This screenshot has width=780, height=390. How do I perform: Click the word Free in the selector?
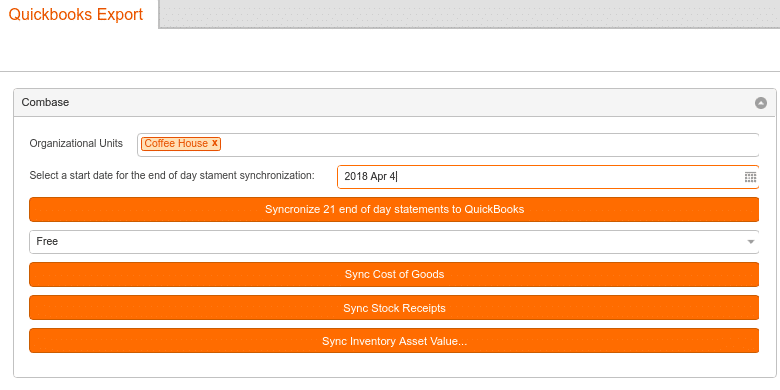point(47,241)
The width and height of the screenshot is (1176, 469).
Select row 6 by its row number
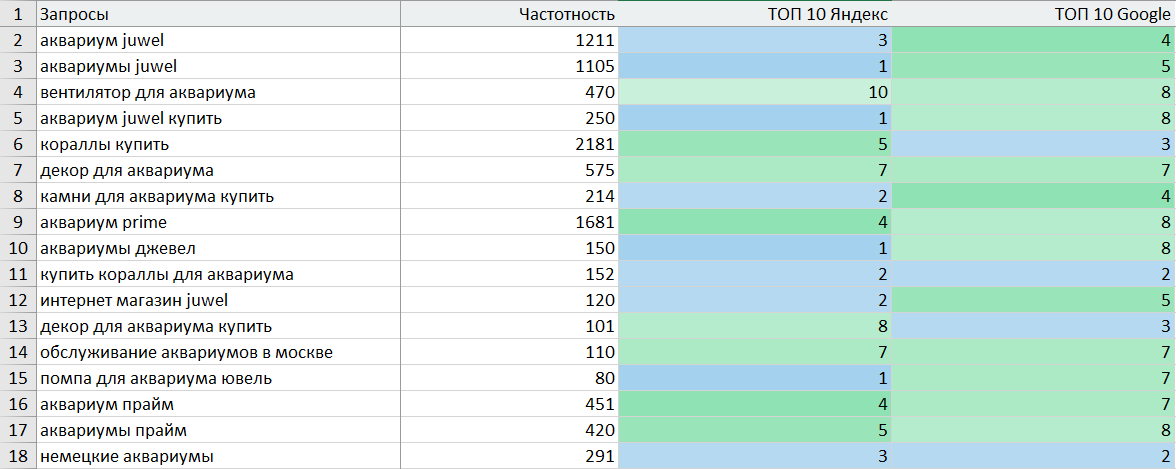[x=18, y=145]
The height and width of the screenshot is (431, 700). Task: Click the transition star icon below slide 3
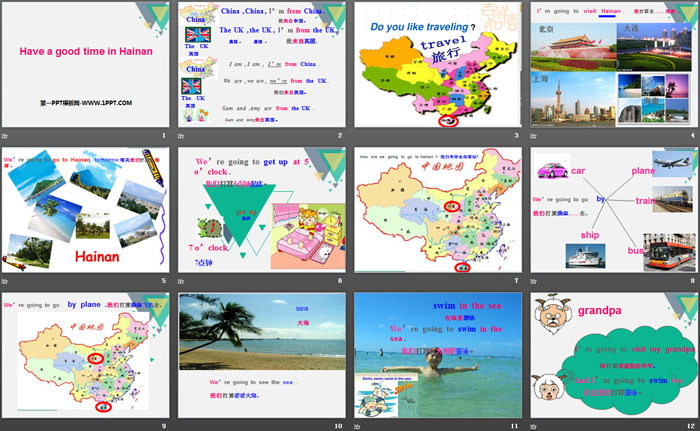[x=359, y=135]
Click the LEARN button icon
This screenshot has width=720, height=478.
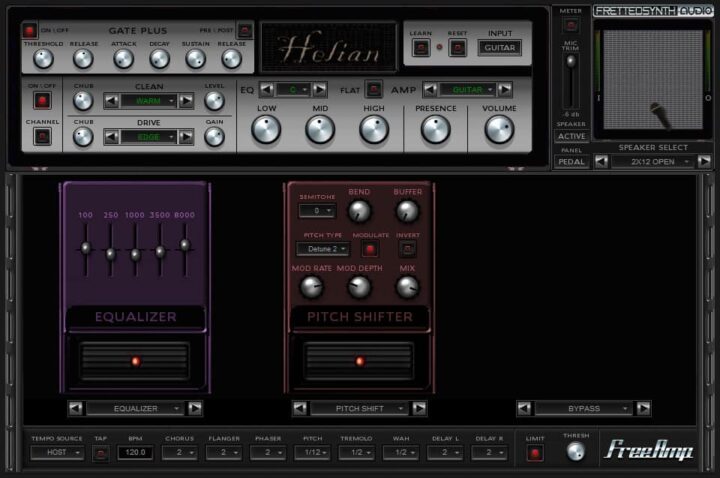pos(420,47)
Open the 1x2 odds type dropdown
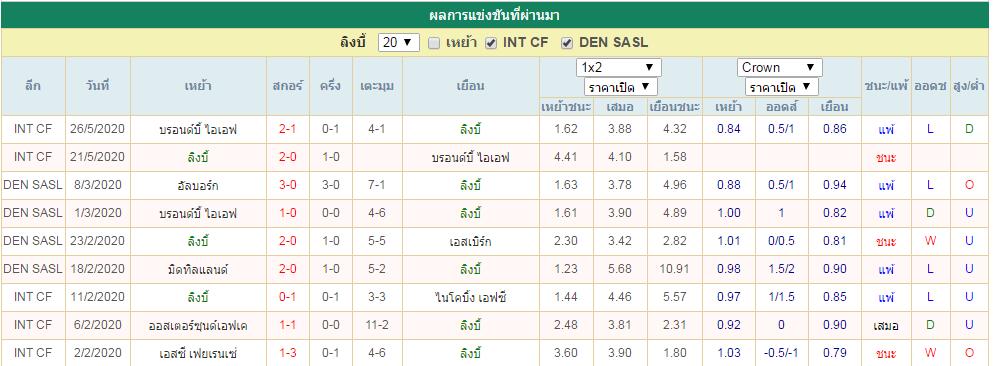The image size is (994, 366). coord(619,67)
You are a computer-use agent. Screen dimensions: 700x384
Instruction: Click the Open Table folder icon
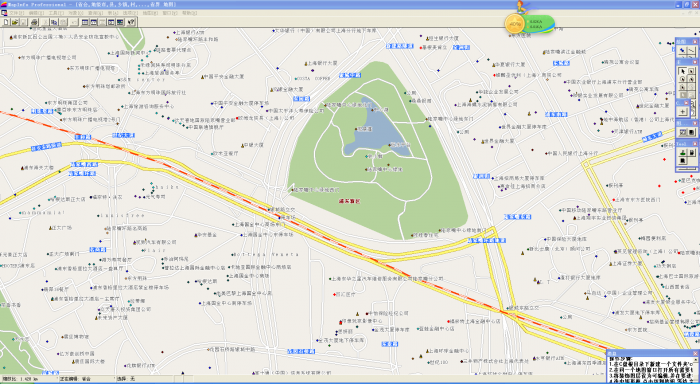[x=15, y=22]
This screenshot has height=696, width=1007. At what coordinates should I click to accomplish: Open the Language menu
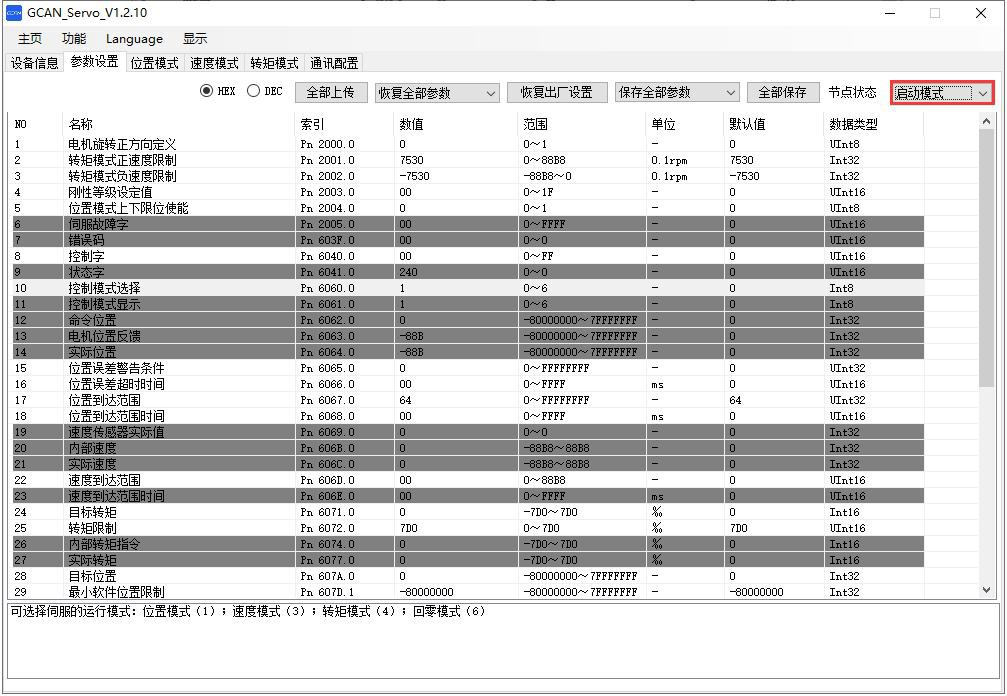pyautogui.click(x=134, y=39)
◇ ◇ ◇ ◇
§ Exercise objective
Skipping all images, output the listing exactly.

§ Answer section
This screenshot has width=780, height=390. How do I perform: Click the word Free in the selector?
point(47,241)
The width and height of the screenshot is (1176, 469).
Select row 6 by its row number
[x=18, y=145]
The height and width of the screenshot is (431, 700). Task: Click the transition star icon below slide 3
[x=359, y=135]
Click the LEARN button icon
This screenshot has width=720, height=478.
pos(420,47)
Open the 1x2 odds type dropdown
The image size is (994, 366). coord(619,67)
You are a computer-use agent. Screen dimensions: 700x384
Instruction: Click the Open Table folder icon
[x=15, y=22]
This screenshot has height=696, width=1007. At what coordinates should I click to accomplish: Open the Language menu
pyautogui.click(x=134, y=39)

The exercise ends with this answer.